Antes disso, Flávio havia feito visita a milicianos na prisão, criticou a juíza Patrícia Aciolli – era conhecida como combatente às milícias do Rio de Janeiro – quando foi executada na porta de casa. Sim, o comentário que fez no tweeter foi uma ameaça velada para quem investigasse PMs. Além disso, em dezembro passado, dois PMs que trabalhavam em sua campanha foram presos por extorsão e ligação com milícias.
Flávio é o calcanhar de Aquiles do pai. Não esqueçamos do cheque de R$ 24 mil que a Michelle recebeu do Queiroz, bem como da filha do motorista-empreendedor, lotada no gabinete de Jair em Brasília, mas postando seu trabalho como personal trainer no Rio de Janeiro. Já há evidências para derrubar o governo no 22˚ dia desde sua posse. Parece que não esperarão nem que esquente a cadeira.
E os abutres já se aproximam da carcaça, haja vista a manifestação de alguns correligionários de partido ou apoiadores do governo, como o pequeno (em caráter) Kataguiri.
Há uma série de reflexões a fazermos. Quem trama pela sua queda? Por que?

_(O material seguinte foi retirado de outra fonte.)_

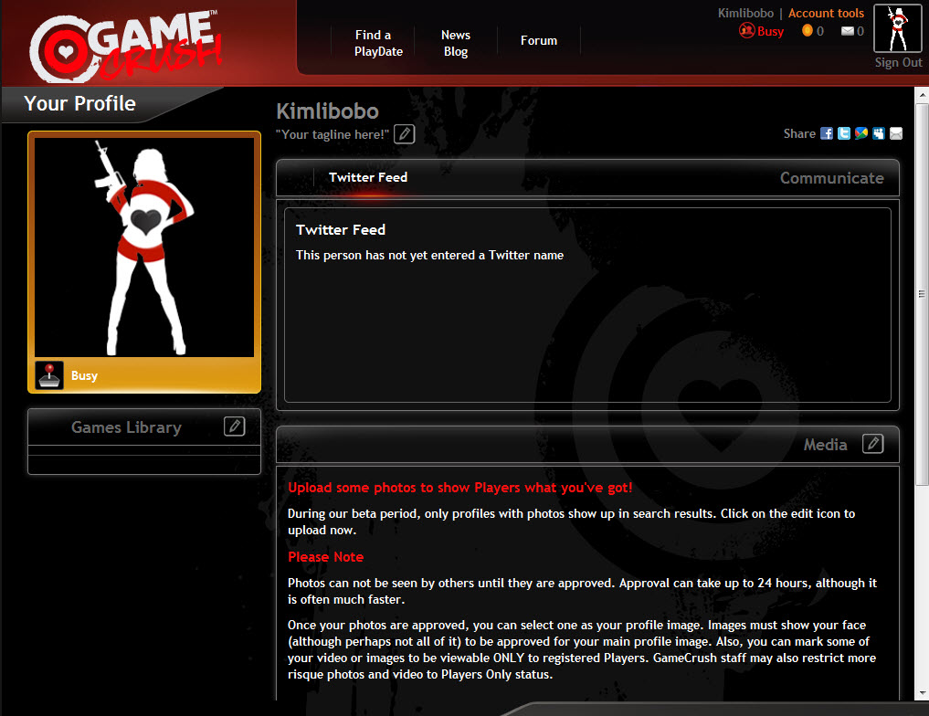Open the Media edit pencil icon

click(x=872, y=444)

Bem, ao contrário de Alckmin – que saberia precisamente porquê e para quem estaria sentado na cadeira de presidente -, Bolsonaro se comporta como um delegado de cidade pequena do interior. Acha que manda, acha que tem poder. Assim, se comporta sua prole, como filhos do mesmo delegado. Tudo podem. São as pessoas erradas no lugar errado.

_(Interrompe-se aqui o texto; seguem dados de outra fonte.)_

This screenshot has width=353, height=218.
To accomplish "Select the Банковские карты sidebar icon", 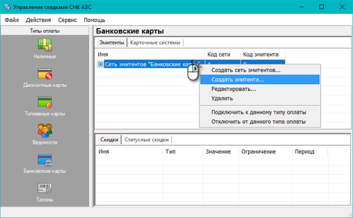I will 45,160.
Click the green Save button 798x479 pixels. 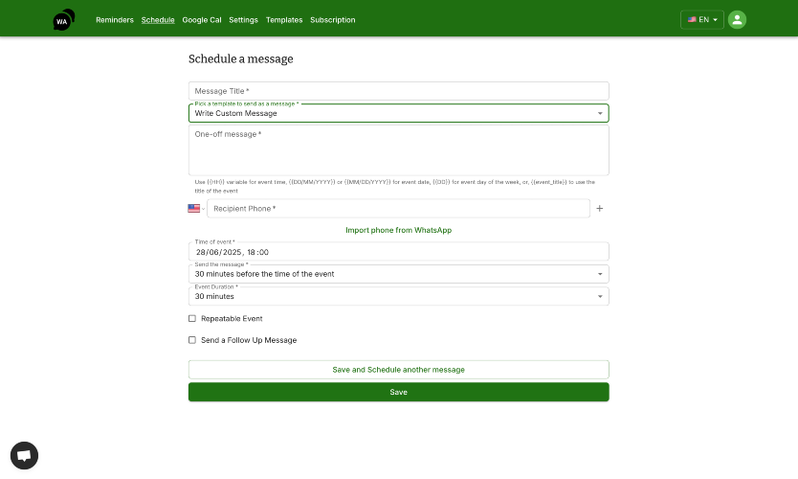[398, 392]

Uma das instituições que declarou guerra ao clã é a Rede Globo. Por que?
Sob uma análise mais superficial pode-se dizer que é pela aproximação do clã Bolsonaro com a Record, o SBT e algumas migalhas à Band.
Será que a Rede Globo duvida da capacidade de articulação do novo governo com o Congresso Nacional para aprovar as nefastas reformas?
Talvez seja mais seguro um governo capitaneado pelo general Mourão? O general, apesar de tosco, é quase um Descartes se comparado a Bolsonaro. E Moro, o juiz aético a serviço a Globo?
Numa possível queda de Bolsonaro assumirão Mourão e Moro. Repararam que a Rede Globo aliviou para “Mourinho” (Antonio Mourão, filho do general que foi promovido no BB)? Repararam que a Rede Globo não questiona o silêncio criminoso e conivente de Moro até agora?
Não, não estou dizendo que devamos nos colocar contra a queda do clã Bolsonaro. Ao contrário, como escrevi antes, com o fascismo não se dialoga, o fascismo se combate. Quero é que pegue fogo. Já disse que torcer para o errado dar errado é o certo.
No entanto, não nos entusiasmemos com o que virá pela frente. O futuro é sombrio. E não, não é pessimismo ou torcida contra… É só a busca de uma leitura lúcida da realidade política e econômica.
Apertem muito os cintos, mas muito mesmo. O avião está em queda brusca.
E sobre o “eu avisei”, sim avisamos, mas estamos todos na mesma aeronave.